Trying to design for "everything the user could possibly want, or at least everything we think he should want," while easier than providing for the unexpected, is almost always doomed to failure. Glyph gives the example of the Python os module -- why use C when os gives you everything you want? -- and yet, my current work project involves multiple C modules. If the Python designers had taken the attitude of "we'll give you all the everything we think you need, and if we leave out something you want, too bad," Python would have been a non-candidate for the job, and I'd be working somewhere else.
Fundamentally, tool designers more concerned about providing power and usability know that sometimes you need to go to a lower level of abstraction, and design for this up-front. Just like Python.
I do agree completely with Glyph on one point:
[M]ost ORMs are really, really awful. They are heavy on the "object" and not so much on the "database". There are a lot of features that SQL provides which they don't expose.
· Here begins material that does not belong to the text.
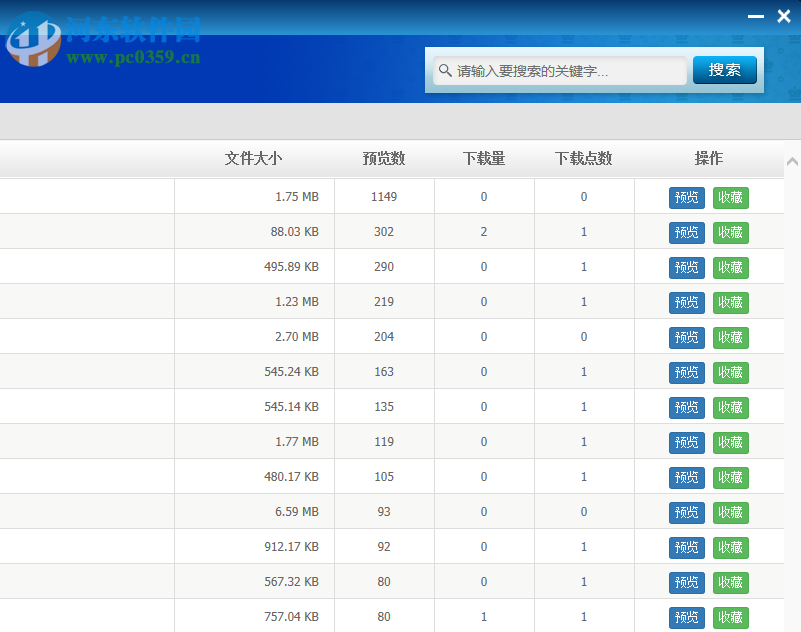
Task: 收藏 the 545.24 KB file
Action: click(x=731, y=372)
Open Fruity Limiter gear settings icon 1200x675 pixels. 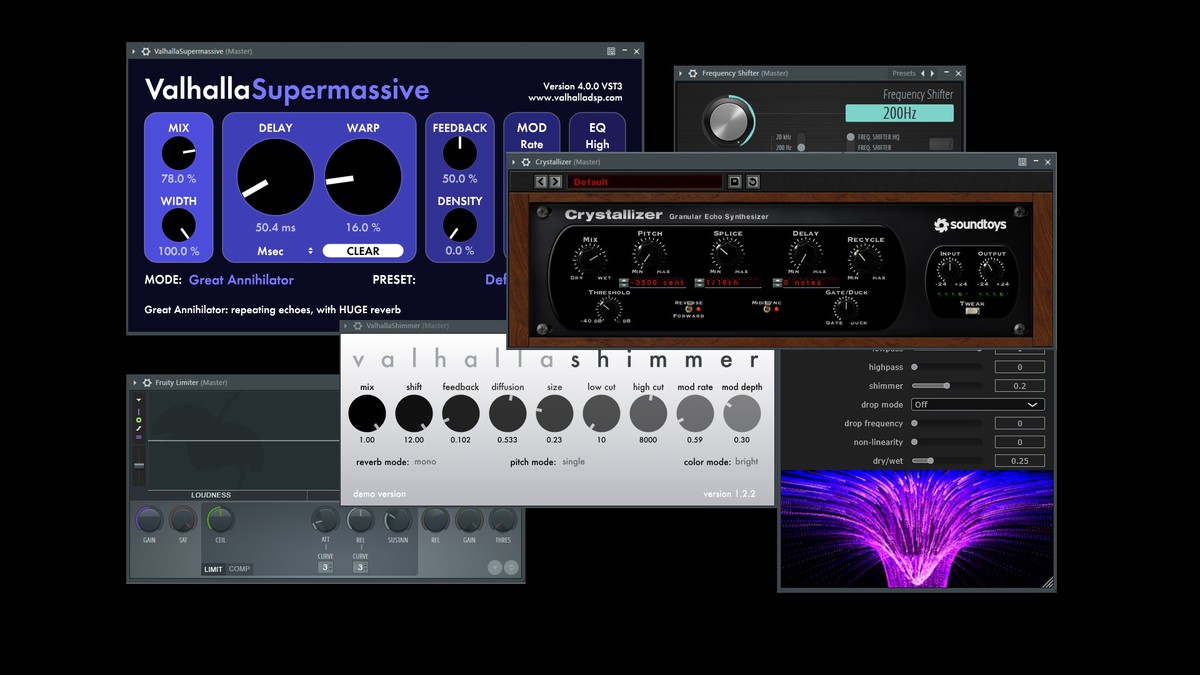(x=147, y=383)
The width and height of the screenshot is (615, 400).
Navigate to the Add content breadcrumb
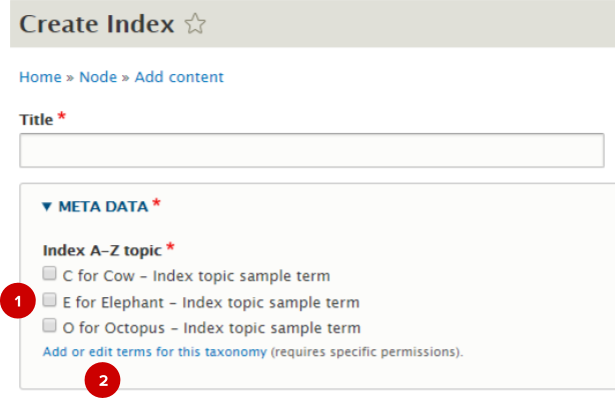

It sometimes seems like we're rapidly approaching the point where there will be as many half-assed Python ORM tools as there are half-assed Python web frameworks. Don't build another half-assed tool. Pick an existing project that sucks less than the others and improve it. One ORM that doesn't suck much (I mean that as a compliment) is PyDO2. Another is SQLAlchemy. I've been trying SQLAlchemy out during the last few days, and I really like the direction it's going in. (Don't be too intimidated by the introduction: it looks overcomplicated, but it's actually exceptionally well thought-out.)